[Stored items]
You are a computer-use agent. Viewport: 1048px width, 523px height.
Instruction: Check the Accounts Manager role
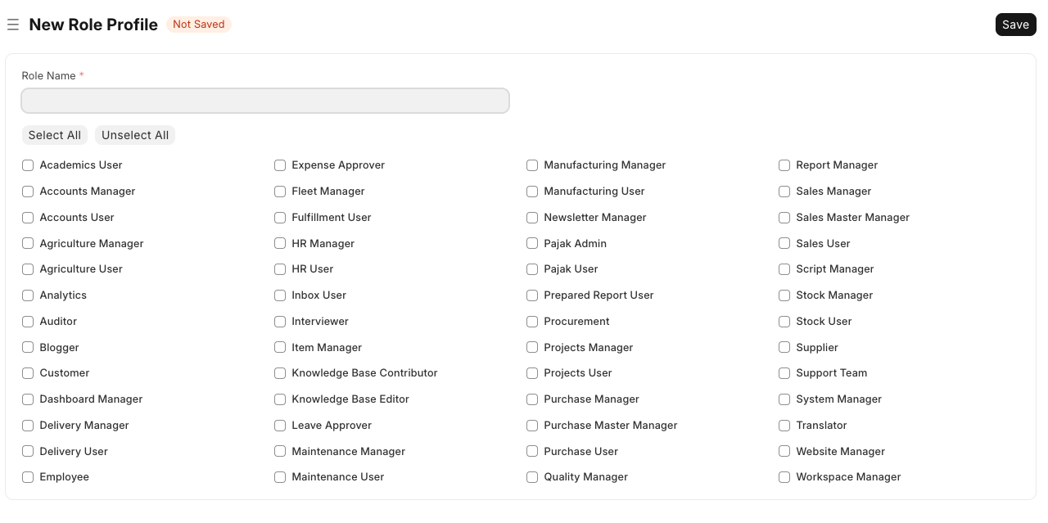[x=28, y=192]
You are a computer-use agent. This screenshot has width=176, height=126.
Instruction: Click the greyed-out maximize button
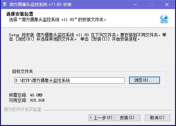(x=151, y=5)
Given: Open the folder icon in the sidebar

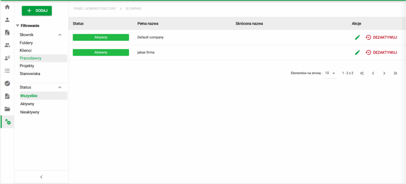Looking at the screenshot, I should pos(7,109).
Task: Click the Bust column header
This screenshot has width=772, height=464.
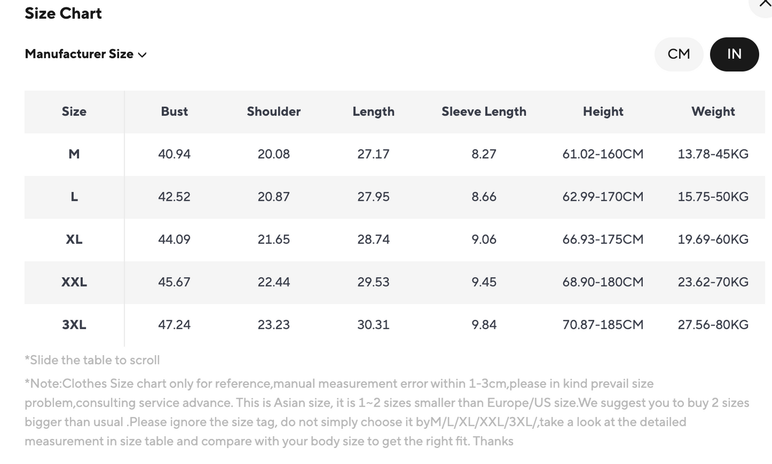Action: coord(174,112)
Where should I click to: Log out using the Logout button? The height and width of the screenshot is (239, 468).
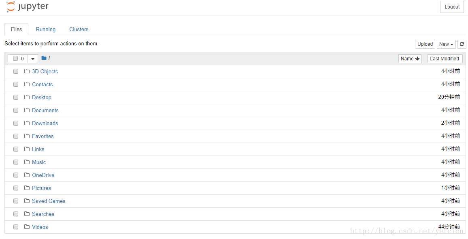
---
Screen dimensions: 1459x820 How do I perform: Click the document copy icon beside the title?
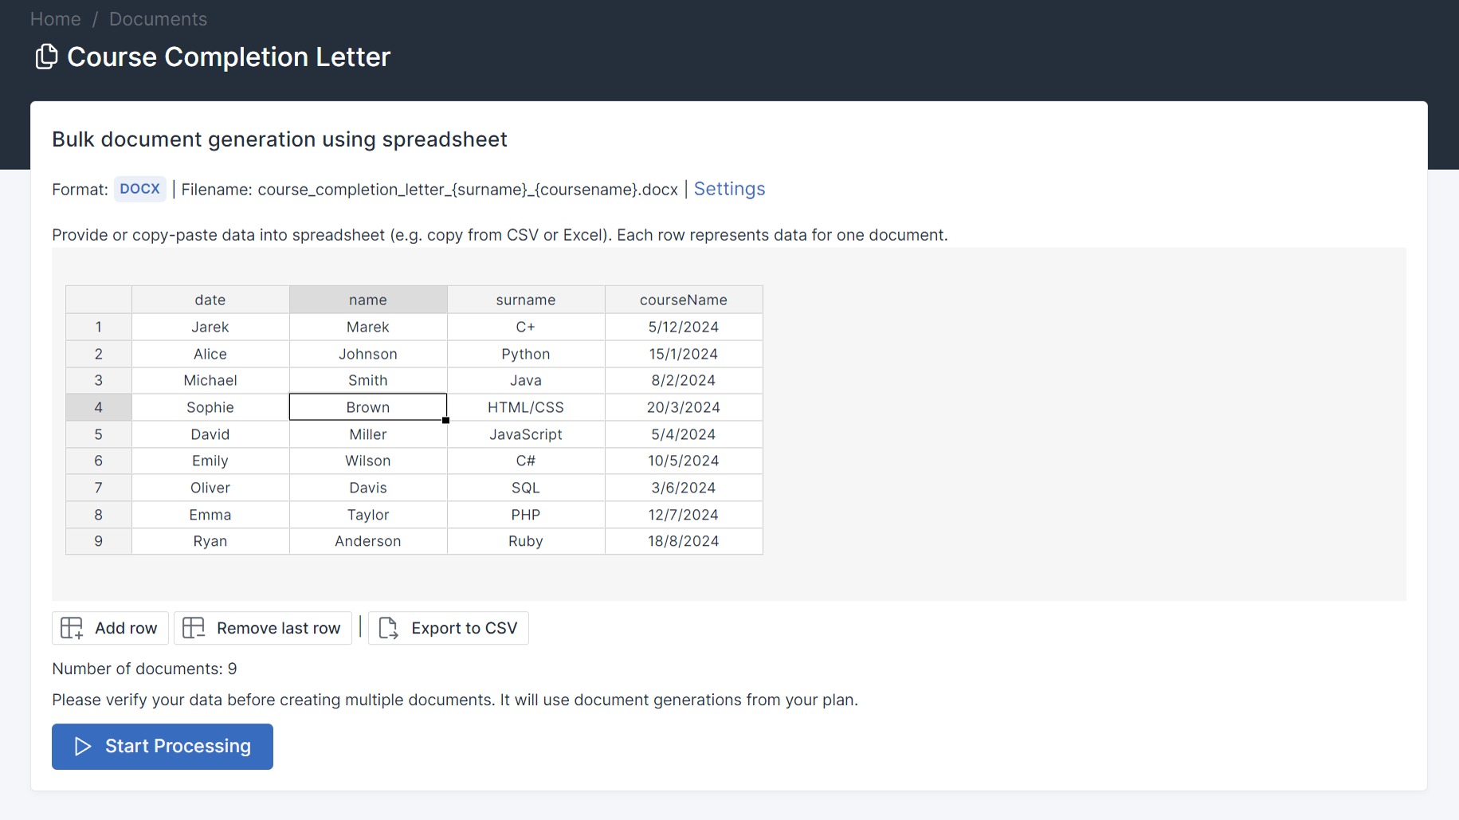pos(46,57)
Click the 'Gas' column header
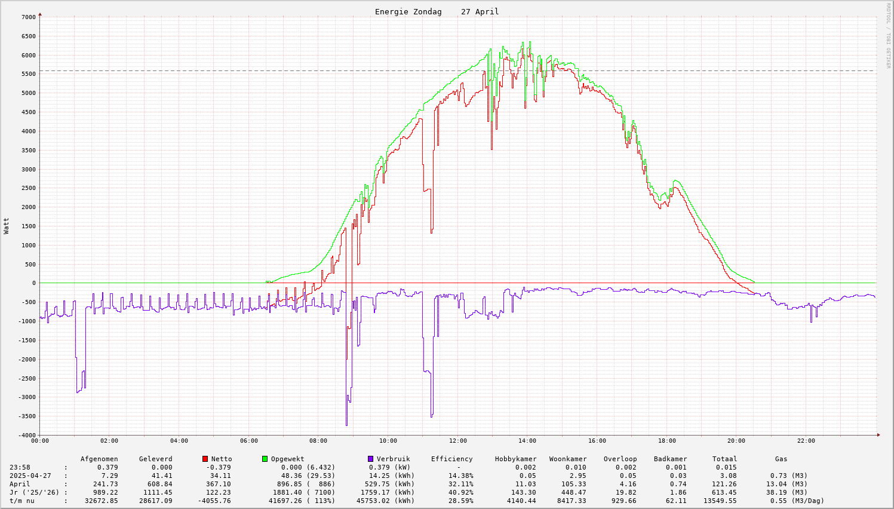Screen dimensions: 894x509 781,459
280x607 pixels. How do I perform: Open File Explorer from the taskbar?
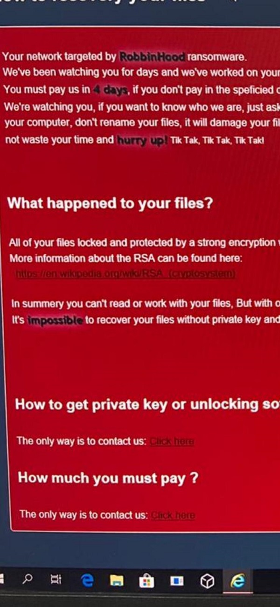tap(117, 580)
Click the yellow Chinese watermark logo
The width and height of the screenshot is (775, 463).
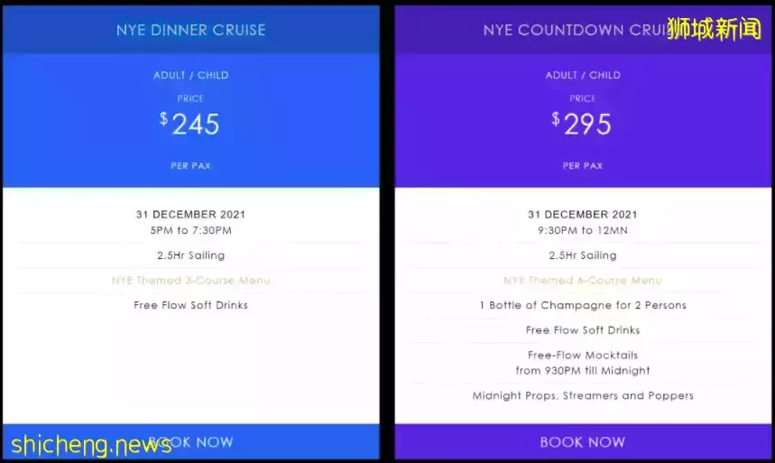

Exercise directions> Only the lines that hold the word "agent" are wanted; each should be pulled from the records.

Exercise solution>
You are a computer-use agent. Viewport: 1048px width, 523px height.
You are a computer-use agent. This screenshot has width=176, height=126.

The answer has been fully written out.